[Text for analysis Boundary: Start]

EU imposes €3 low-value imports fee on e-commerce parcels from China
EU starts charging a €3 low-value imports fee on e-commerce parcels from China on July 1, 2026, targeting marketplaces like Shein and AliExpress and logistics.
The European Union has implemented a new €3 charge on low‑value e‑commerce imports, effective July 1, 2026, a move aimed at curbing what regulators call unfair competition from foreign online marketplaces. The EU low-value imports fee applies to each customs classification within a single parcel and is expected to affect shipments from China to European consumers. Policymakers say the measure responds to a surge in small parcels that have long benefited from a decades-old duty exemption. Industry stakeholders warn the change could alter cross‑border parcel volumes, air cargo flows and retail pricing across the bloc.
Scope and mechanics of the new fee
The €3 charge will be levied on each distinct customs tariff classification contained in a parcel, meaning mixed‑product shipments will incur multiple fees. For example, a single package containing three different product categories will face a €9 total charge, while multiple identical items grouped under one tariff line will attract a single €3 fee. The current low‑value exemption, which set a threshold at €150 since 2008, will remain as a monetary limit but will no longer shield parcels from the per‑classification charge. Customs authorities across member states will incorporate the fee into existing import processing and collection systems.

[Text for analysis Boundary: End]
[Source data Boundary: Start]

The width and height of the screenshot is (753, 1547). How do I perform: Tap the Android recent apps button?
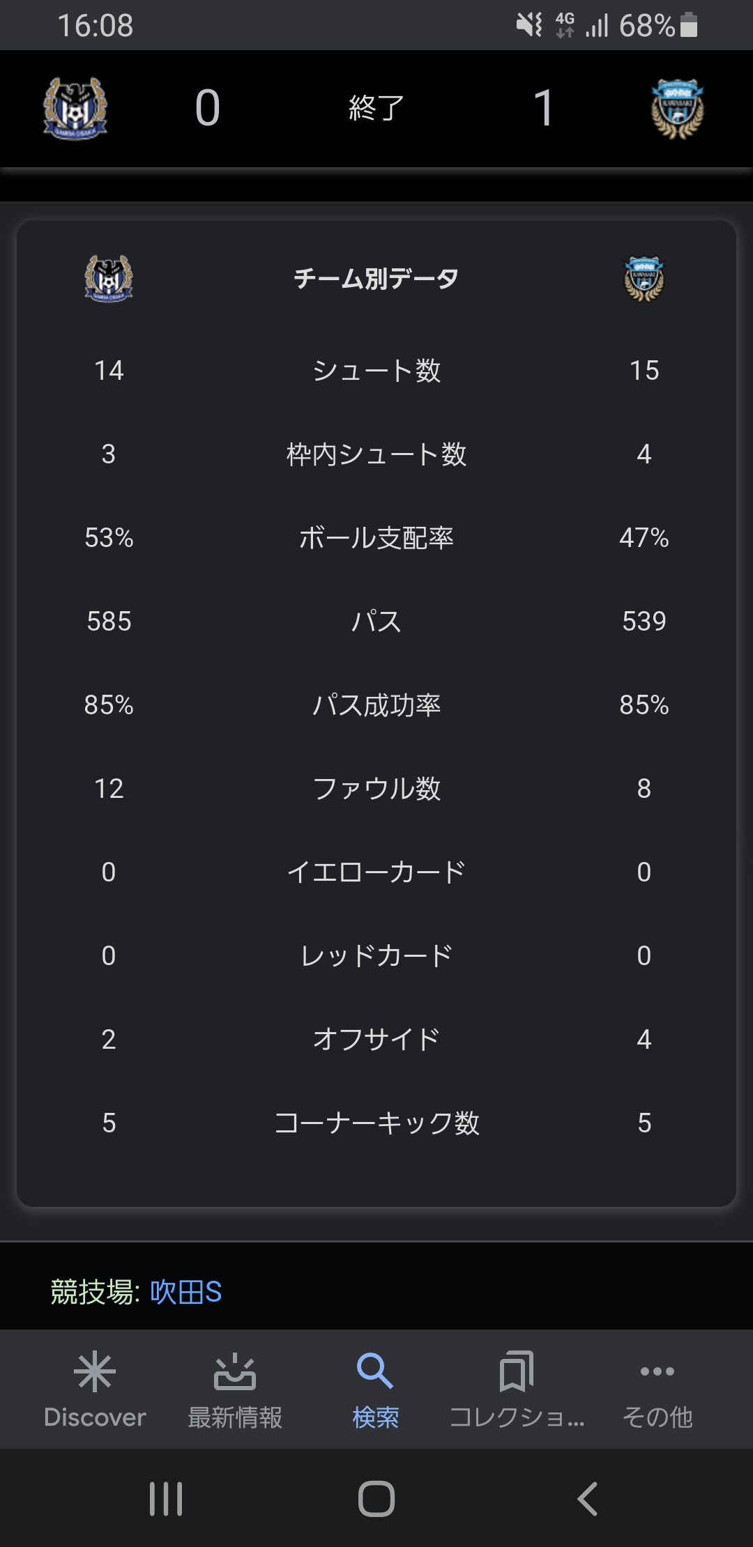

[Source data Boundary: End]

- [Requirement 1]
Answer these questions using the article on the EU import fee:
(a) On what date does the €3 fee take effect?
(b) What total charge applies to a single package with three different product categories?
(c) What threshold has the low-value exemption set since 2008?
- [Requirement 2]
Copy the part of the article on the EU import fee starting at "The European Union" and ending at "across the bloc.".
The data above comes from a different source than the article on the EU import fee.

- [Reply 1]
(a) July 1, 2026.
(b) €9.
(c) €150.

- [Reply 2]
The European Union has implemented a new €3 charge on low‑value e‑commerce imports, effective July 1, 2026, a move aimed at curbing what regulators call unfair competition from foreign online marketplaces. The EU low-value imports fee applies to each customs classification within a single parcel and is expected to affect shipments from China to European consumers. Policymakers say the measure responds to a surge in small parcels that have long benefited from a decades-old duty exemption. Industry stakeholders warn the change could alter cross‑border parcel volumes, air cargo flows and retail pricing across the bloc.